Records from a data source
● ● ●
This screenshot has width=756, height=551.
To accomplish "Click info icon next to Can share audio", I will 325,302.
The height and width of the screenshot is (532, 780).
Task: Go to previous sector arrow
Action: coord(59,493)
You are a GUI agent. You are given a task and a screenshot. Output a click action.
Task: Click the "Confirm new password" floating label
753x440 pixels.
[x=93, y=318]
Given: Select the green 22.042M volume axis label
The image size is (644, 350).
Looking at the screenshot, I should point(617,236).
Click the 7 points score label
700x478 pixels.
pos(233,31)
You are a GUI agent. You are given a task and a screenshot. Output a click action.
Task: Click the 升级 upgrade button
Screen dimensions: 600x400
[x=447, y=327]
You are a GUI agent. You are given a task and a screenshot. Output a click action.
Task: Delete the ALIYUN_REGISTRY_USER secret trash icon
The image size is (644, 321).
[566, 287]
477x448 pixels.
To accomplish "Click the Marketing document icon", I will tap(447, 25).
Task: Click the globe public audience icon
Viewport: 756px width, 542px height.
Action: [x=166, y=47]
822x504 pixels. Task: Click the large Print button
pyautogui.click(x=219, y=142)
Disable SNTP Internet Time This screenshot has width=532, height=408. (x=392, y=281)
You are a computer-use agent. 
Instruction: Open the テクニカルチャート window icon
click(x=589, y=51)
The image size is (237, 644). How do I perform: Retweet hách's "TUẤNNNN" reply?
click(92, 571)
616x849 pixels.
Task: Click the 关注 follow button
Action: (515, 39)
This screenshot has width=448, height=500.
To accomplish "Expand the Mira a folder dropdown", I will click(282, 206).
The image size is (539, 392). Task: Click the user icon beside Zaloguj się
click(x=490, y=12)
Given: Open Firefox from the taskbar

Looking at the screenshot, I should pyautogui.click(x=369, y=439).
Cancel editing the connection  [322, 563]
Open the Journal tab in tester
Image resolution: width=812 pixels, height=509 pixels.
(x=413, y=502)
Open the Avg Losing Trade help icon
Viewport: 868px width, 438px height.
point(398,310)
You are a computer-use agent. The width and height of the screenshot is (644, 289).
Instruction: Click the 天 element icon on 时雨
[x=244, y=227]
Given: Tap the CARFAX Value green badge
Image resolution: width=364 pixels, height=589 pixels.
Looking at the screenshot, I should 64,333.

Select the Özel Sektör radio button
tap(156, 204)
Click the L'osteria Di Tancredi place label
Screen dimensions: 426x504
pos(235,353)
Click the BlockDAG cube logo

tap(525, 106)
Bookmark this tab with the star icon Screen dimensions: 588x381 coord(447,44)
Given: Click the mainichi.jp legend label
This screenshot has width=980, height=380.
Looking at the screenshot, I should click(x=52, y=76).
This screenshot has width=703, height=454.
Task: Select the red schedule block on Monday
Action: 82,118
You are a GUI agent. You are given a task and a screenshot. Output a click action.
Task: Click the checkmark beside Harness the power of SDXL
● ● ●
▸ **TASK ITEM**: Repeat the data above, word for word.

▸ **YOUR RESPONSE**:
This screenshot has width=756, height=551.
To accomplish "Click info icon next to Can share audio", I will 325,302.
The height and width of the screenshot is (532, 780).
Task: Go to previous sector arrow
Action: coord(59,493)
You are a GUI agent. You are given a task and a screenshot. Output a click action.
Task: Click the "Confirm new password" floating label
753x440 pixels.
[x=93, y=318]
Given: Select the green 22.042M volume axis label
The image size is (644, 350).
Looking at the screenshot, I should point(617,236).
Click the 7 points score label
700x478 pixels.
pos(233,31)
You are a GUI agent. You are given a task and a screenshot. Output a click action.
Task: Click the 升级 upgrade button
Screen dimensions: 600x400
[x=447, y=327]
You are a GUI agent. You are given a task and a screenshot. Output a click action.
Task: Delete the ALIYUN_REGISTRY_USER secret trash icon
The image size is (644, 321).
[566, 287]
477x448 pixels.
To accomplish "Click the Marketing document icon", I will tap(447, 25).
Task: Click the globe public audience icon
Viewport: 756px width, 542px height.
Action: [x=166, y=47]
822x504 pixels. Task: Click the large Print button
pyautogui.click(x=219, y=142)
Disable SNTP Internet Time This screenshot has width=532, height=408. (x=392, y=281)
You are a computer-use agent. 
Instruction: Open the テクニカルチャート window icon
click(x=589, y=51)
The image size is (237, 644). How do I perform: Retweet hách's "TUẤNNNN" reply?
click(92, 571)
616x849 pixels.
Task: Click the 关注 follow button
Action: (515, 39)
This screenshot has width=448, height=500.
To accomplish "Expand the Mira a folder dropdown", I will click(282, 206).
The image size is (539, 392). Task: Click the user icon beside Zaloguj się
click(x=490, y=12)
Given: Open Firefox from the taskbar

Looking at the screenshot, I should pyautogui.click(x=369, y=439).
Cancel editing the connection  [322, 563]
Open the Journal tab in tester
Image resolution: width=812 pixels, height=509 pixels.
(x=413, y=502)
Open the Avg Losing Trade help icon
Viewport: 868px width, 438px height.
point(398,310)
You are a computer-use agent. The width and height of the screenshot is (644, 289).
Instruction: Click the 天 element icon on 时雨
[x=244, y=227]
Given: Tap the CARFAX Value green badge
Image resolution: width=364 pixels, height=589 pixels.
Looking at the screenshot, I should 64,333.

Select the Özel Sektör radio button
tap(156, 204)
Click the L'osteria Di Tancredi place label
Screen dimensions: 426x504
pos(235,353)
Click the BlockDAG cube logo

tap(525, 106)
Bookmark this tab with the star icon Screen dimensions: 588x381 coord(447,44)
Given: Click the mainichi.jp legend label
This screenshot has width=980, height=380.
Looking at the screenshot, I should click(x=52, y=76).
This screenshot has width=703, height=454.
Task: Select the red schedule block on Monday
Action: 82,118
You are a GUI agent. You are given a task and a screenshot. Output a click action.
Task: Click the checkmark beside Harness the power of SDXL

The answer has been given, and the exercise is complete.